Jean-Marc Lévy-Leblond : Je dirais plutôt que nous n’avons pas encore réussi, ce qui n’est pas tout à fait la même chose… Car les obstacles sont extrêmement importants et je ne suis pas très surpris que les résultats de nos efforts restent bien limités.
Si je récuse le terme d’échec, c’est aussi en raison d’une prise de recul historique. Certains de mes collègues déplorent la situation présente, affirmant que l’ignorance s’est aggravée, que les croyances irrationnelles se développent, etc. Je n’en suis pas si sûr. Nous ne disposons pas véritablement d’instruments de comparaison : nous ignorons les ignorances du passé. En l’absence d’enquêtes précises (et difficiles à mener !), que savons-nous de la connaissance ou de la méconnaissance moyenne de nos concitoyens voilà un siècle ? Même si certains aujourd’hui croient encore (ou de nouveau !) que la terre est plate, je ne dispose d’aucun élément me permettant de penser qu’ils sont plus nombreux qu’autrefois. La grande différence c’est que nous n’ignorons plus l’ignorance commune. Y compris nos ignorances en tant que scientifiques. Nous, physiciens, nous nous gaussons de ceux qui croient encore que le soleil tourne autour de la terre mais, si on nous interrogeait sur notre compréhension des mécanismes économiques, je crains que nous fassions assez mauvaise figure…
Étienne Klein : J’ajoute que la diffusion des connaissances scientifiques est rendue délicate par le fait que circulent dans les mêmes canaux de communication des éléments appartenant à des registres très différents : connaissances, croyances, informations, opinions, commentaires, fake news… Immanquablement, leurs statuts respectifs se contaminent : comment distinguer une connaissance de la croyance d’une communauté particulière ? Une information d’une fake new ?

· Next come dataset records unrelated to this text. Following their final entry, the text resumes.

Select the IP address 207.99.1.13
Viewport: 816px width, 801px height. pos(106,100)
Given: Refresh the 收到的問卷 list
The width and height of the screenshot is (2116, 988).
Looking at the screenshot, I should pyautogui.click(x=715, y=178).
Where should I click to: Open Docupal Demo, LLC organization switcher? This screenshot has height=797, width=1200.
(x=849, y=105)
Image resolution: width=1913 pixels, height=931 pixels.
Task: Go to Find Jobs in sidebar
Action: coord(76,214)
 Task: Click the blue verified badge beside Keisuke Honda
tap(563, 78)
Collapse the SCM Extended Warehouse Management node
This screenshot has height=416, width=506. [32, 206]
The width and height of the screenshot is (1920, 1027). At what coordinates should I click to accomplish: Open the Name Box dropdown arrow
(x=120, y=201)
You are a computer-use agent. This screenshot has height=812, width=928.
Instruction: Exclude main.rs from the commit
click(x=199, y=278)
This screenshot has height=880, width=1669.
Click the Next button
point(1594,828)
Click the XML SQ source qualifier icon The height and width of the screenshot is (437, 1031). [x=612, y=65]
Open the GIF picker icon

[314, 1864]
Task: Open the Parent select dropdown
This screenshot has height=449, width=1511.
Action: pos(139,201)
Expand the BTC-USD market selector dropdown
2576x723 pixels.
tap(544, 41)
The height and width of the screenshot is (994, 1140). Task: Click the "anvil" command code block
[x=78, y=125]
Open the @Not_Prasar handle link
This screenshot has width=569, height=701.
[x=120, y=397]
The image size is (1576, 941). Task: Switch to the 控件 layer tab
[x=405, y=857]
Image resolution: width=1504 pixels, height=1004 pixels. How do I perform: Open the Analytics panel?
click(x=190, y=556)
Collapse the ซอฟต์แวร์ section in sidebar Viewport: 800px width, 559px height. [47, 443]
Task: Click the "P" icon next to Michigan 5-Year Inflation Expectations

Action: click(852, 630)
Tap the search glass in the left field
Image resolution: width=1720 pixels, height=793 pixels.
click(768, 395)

L’enseignement des sciences dites dures (maths, physique, chimie) dans le secondaire n’est-il pas aussi en cause ?
Étienne Klein : En vérité nous savons tous beaucoup de choses. Exemple : la terre tourne autour du soleil, qui lui-même tourne autour du centre de la galaxie, qui elle-même tourne autour de quelque autre centre.
Mais saurions-nous raconter quand, comment et par qui ces connaissances ont été établies ? Pourrions-nous expliciter les arguments qu’elles ont fait se combattre ? Reconnaissons humblement que non : en général, nous ne savons pas répondre à ces questions. Or, cette mauvaise connaissance que nous avons de nos connaissances nous empêche de dire ce par quoi elles se distinguent de simples croyances. En somme, si nous y adhérons sans les mettre en doute, c’est simplement parce que nous faisons confiance à ceux qui nous les ont transmises.
Mais alors, que faire lorsque la confiance faiblit ? Comment améliorer la situation ? Il me semble que donner le goût des sciences passe d’abord par donner du goût aux sciences. Est-il envisageable que, une fois l’an, depuis les classes primaires jusqu’au lycée, l’un des professeurs raconte aux élèves une « histoire de science », celle d’une découverte importante qu’il aura pris le temps d’étudier en détail ? Cela montrerait par des exemples concrets comment la démarche des scientifiques s’est construite et a fini par converger. Et parfois, cela aboutirait à de véritables chocs, potentiellement déclencheurs de vocations.
Jean-Marc Lévy-Leblond : Je déplore en effet que cet enseignement ne soit pas plongé dans un bain culturel plus large, permettant de replacer telle loi de la physique ou tel théorème mathématique dans un contexte historique ou dans le cadre d’une réflexion philosophique. Cela requiert une formation plus large des enseignants en sciences (dites) dures pour leur permettre de s’ouvrir aux sciences humaines – et réciproquement. Imaginons le professeur de physique et celui d’histoire faisant un cours ensemble sur Galilée, le professeur de sciences de la vie et celui de philosophie sur Darwin. Il y a certes des expériences en ce sens mais trop minoritaires.